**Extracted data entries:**
=== Begin Enclosure ===

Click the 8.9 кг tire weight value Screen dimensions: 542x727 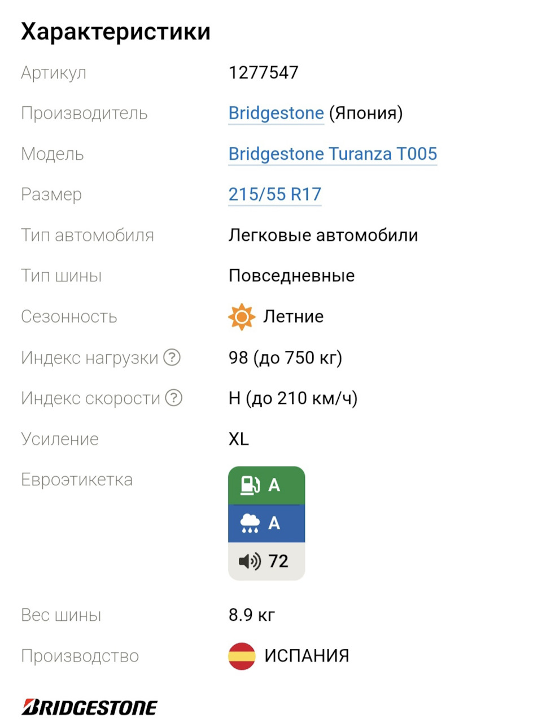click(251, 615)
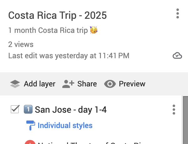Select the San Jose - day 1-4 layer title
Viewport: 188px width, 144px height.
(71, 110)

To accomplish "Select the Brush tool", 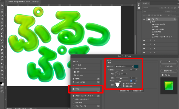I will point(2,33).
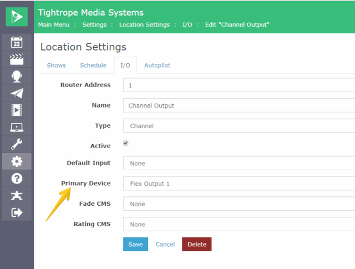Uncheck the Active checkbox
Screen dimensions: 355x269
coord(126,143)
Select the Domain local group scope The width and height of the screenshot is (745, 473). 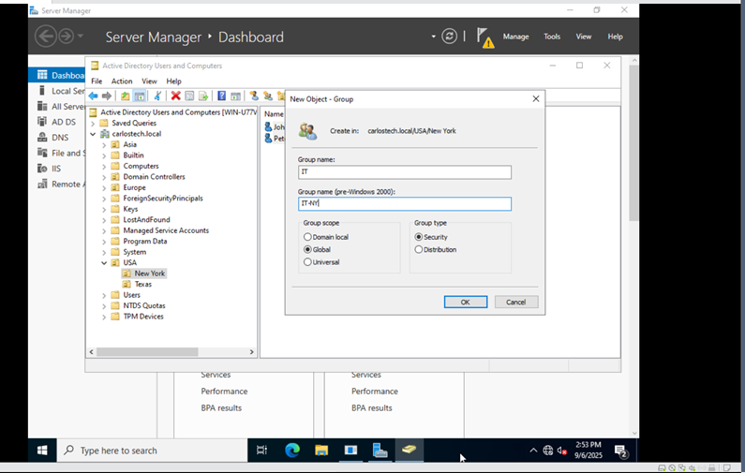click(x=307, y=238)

=== End Enclosure ===
=== Begin Enclosure ===

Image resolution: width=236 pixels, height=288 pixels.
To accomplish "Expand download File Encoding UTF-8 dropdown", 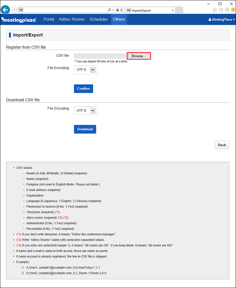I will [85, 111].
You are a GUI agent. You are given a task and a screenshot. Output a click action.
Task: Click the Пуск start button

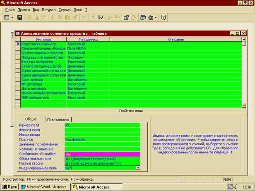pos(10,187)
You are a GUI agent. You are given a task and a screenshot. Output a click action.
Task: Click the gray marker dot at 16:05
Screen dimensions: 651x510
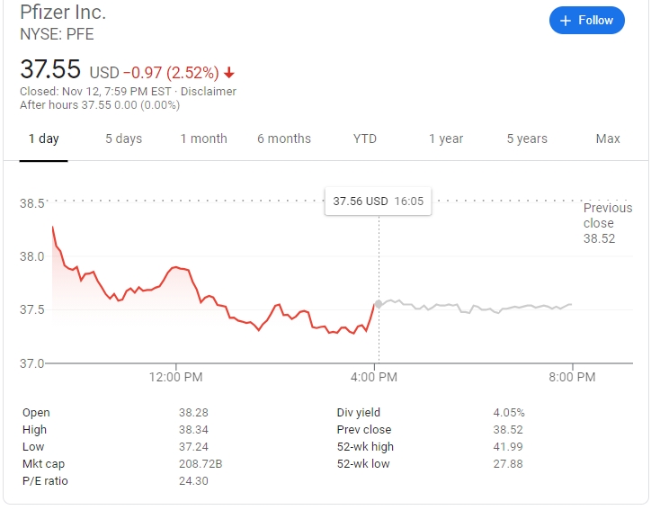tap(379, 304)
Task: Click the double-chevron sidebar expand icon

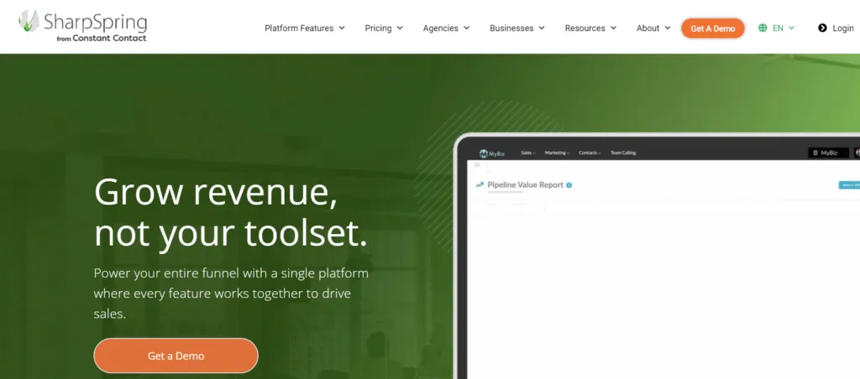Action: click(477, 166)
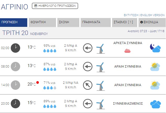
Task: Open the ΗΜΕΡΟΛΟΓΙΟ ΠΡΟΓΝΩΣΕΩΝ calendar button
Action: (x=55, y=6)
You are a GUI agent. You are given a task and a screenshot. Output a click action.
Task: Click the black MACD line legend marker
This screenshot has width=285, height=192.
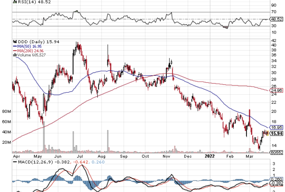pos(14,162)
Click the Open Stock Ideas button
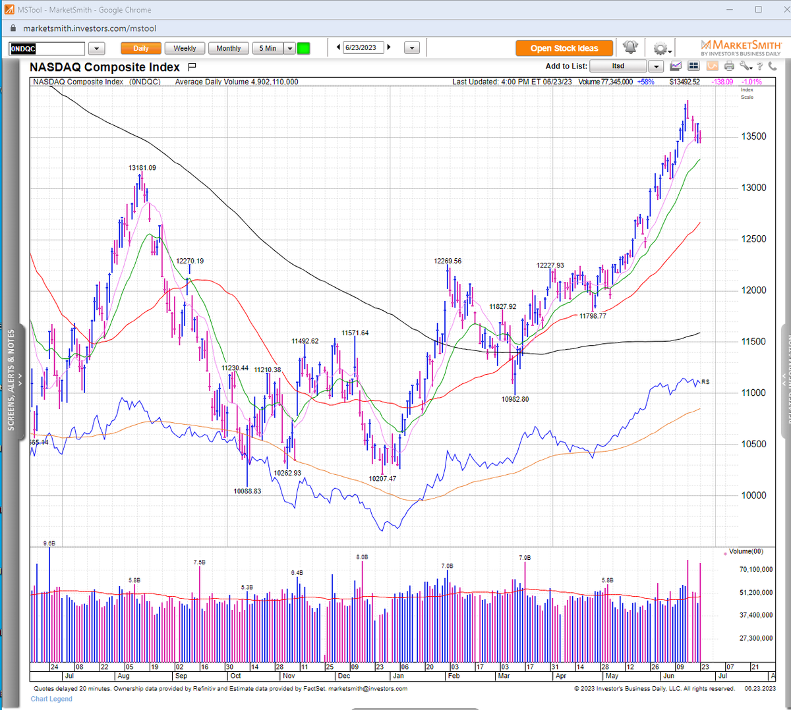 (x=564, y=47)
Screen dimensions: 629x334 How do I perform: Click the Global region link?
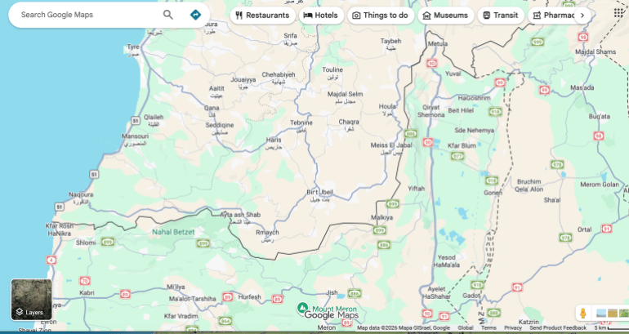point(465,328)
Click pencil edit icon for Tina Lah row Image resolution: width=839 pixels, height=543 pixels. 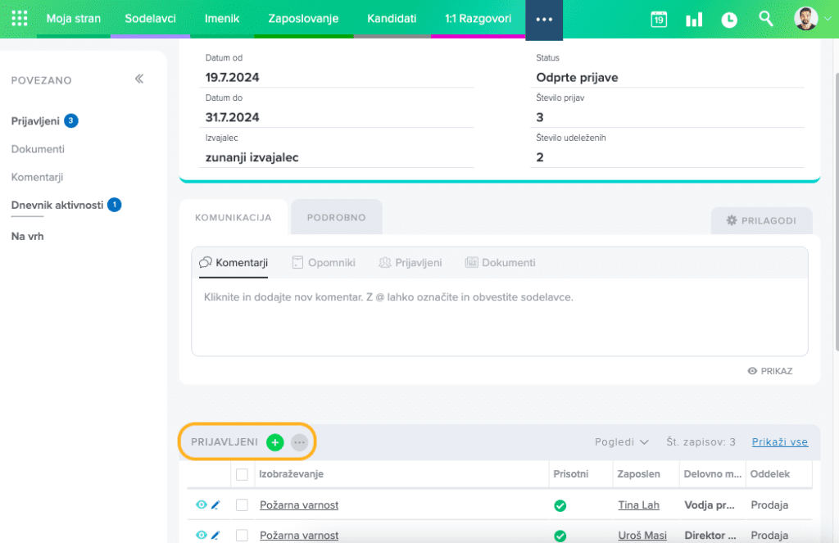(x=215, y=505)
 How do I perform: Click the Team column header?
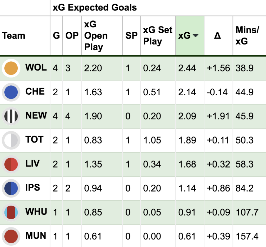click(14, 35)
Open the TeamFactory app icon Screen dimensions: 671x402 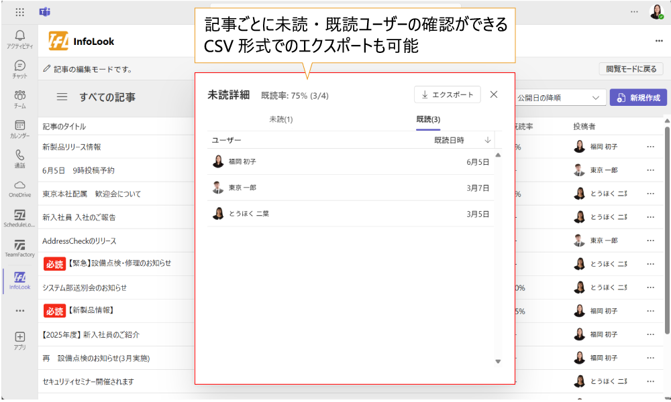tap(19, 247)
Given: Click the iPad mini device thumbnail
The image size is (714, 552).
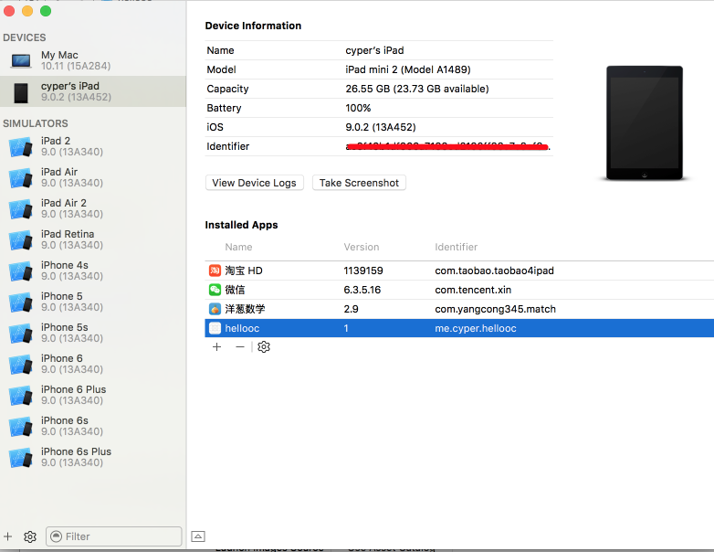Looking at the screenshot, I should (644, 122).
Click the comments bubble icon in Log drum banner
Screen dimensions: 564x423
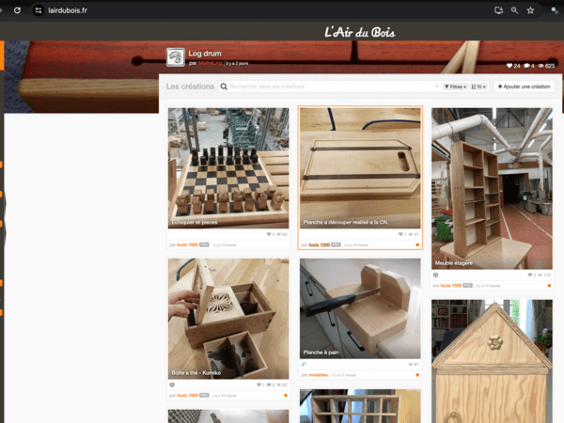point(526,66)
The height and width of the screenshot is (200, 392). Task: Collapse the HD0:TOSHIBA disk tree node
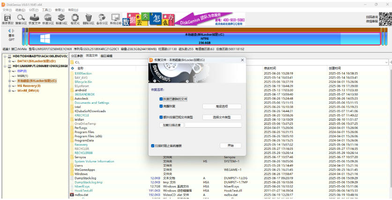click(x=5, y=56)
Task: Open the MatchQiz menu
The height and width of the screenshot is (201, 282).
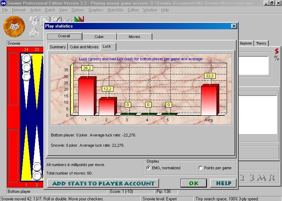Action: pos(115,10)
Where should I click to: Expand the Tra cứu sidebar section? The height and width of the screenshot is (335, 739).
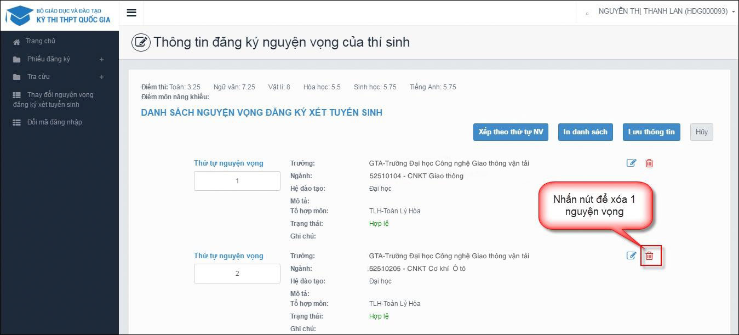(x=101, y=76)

=== End Enclosure ===

**Task to carry out:** Search the records above for "marker". Copy each line where it is found.

**Task answer:**
Task: Click the gray marker dot at 16:05
Task: Click the black MACD line legend marker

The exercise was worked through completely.